Id. at 3.  The CAFC held that “a fabric member” and “an enclosure member” “must be unitary structures able to ‘delineate’ or ‘surround []’ an ‘enclosed space’.”  Id. at 4.  The CAFC held that their claim construction is consistent with the specification, including preferred embodiments, examples and the drawings.  “Although we must be careful not to read limitations from the specification into the claims, the specification’s use of the claim terms in a manner consistent with their use in the claims further supports our conclusion.”  (emphasis added)  Id. at 4.  The CAFC dismissed the Board and Baby Trend’s reliance upon prosecution history to support the original claim construction by noting that claim amendments by Wonderland “were part of a series of changes emphasizing that the ‘fabric/enclosure member surrounds an enclosed space adapted for receiving a baby therein’ J.A. 1853, made in response to the examiner’s citation to a prior art reference directed to chairs.”  Id. at 4-5.  The CAFC held that the proper construction of “a fabric member’ and ‘an enclosure member’ refer to unitary elements that separate the interior of the claimed crib from the exterior.”  Id. at 5.

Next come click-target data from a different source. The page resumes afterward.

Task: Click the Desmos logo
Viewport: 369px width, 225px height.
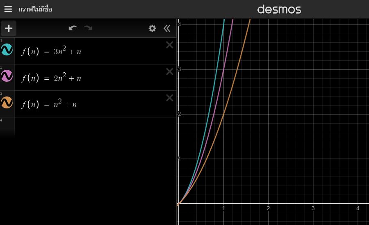Action: point(279,9)
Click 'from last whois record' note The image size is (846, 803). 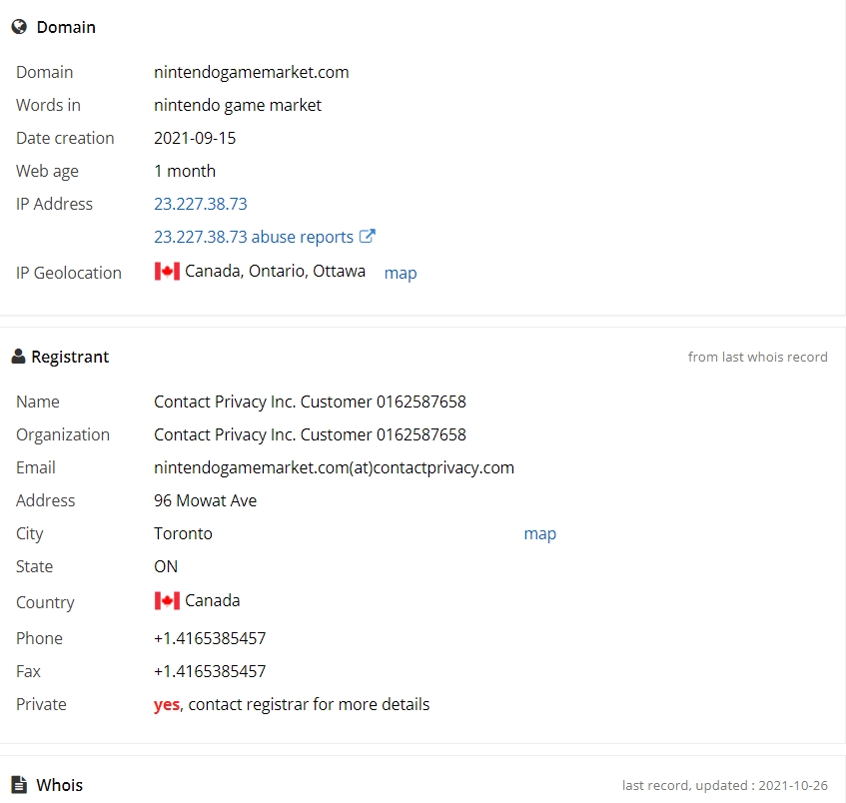[757, 357]
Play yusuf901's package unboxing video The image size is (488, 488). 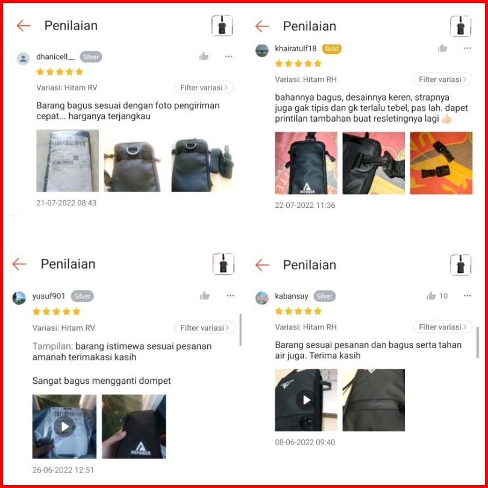pos(64,427)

In light of the newly adopted claim construction, the CAFC held that the “Board’s alternative finding that the claims are unpatentable under the construction we now adopt is not supported by substantial evidence.”  Id. at 5.  Baby Trend, relying upon the Board’s finding that Vaiano taught a single, continuous member, argued that Vaiano disclosed the claimed features under the newly adopted claim construction.  The CAFC disagreed, noting that the citation of Vaiano cited by the Board did not support their position, and that Vaiano merely discloses a netting feature.  The CAFC concluded that the disclosure of Vaiano “does not indicate that the netting is a single, continuous member.”  Id. at 5.  Further, the CAFC dismissed Baby Trend’s argument that Vaiano depicts a continuous, single member because the lines of netting are aligned in one corner, as illustrated in Figure 1, by noting that the lines in the other corners were not aligned.  “While it is possible that a single, continuous piece could be used in Vaiano, that is not the question before us. Instead, we ask whether Vaiano discloses a single, continuous piece. Substantial evidence does not support the Board’s finding that it does.”  Id. at 6.

 

 

 

 

 

 

 

Id. at 5.  Lastly, the CAFC dismissed Baby Trend’s argument that the Board inherently relied upon their expert testimony regarding the disclosure of Vaiano by noting that merely finding an argument persuasive does not deem said evidence adopted.  “When the Board intends to rely on extrinsic evidence, it does so expressly. A single citation to 10 pages in a petition does not incorporate by reference every piece of evidence referenced therein. Similarly, Baby Trend may not rely on statements made by Administrative Patent Judges at the oral hearing that were not included in the Board’s written decisions.”  Id. at 6.

Takeaway:

Review claim construction to ensure it is consistent with the specification.  The disclosed use of a claim term can affect claim construction.

Carefully review each reference to determine if the Examiner’s understanding is accurate.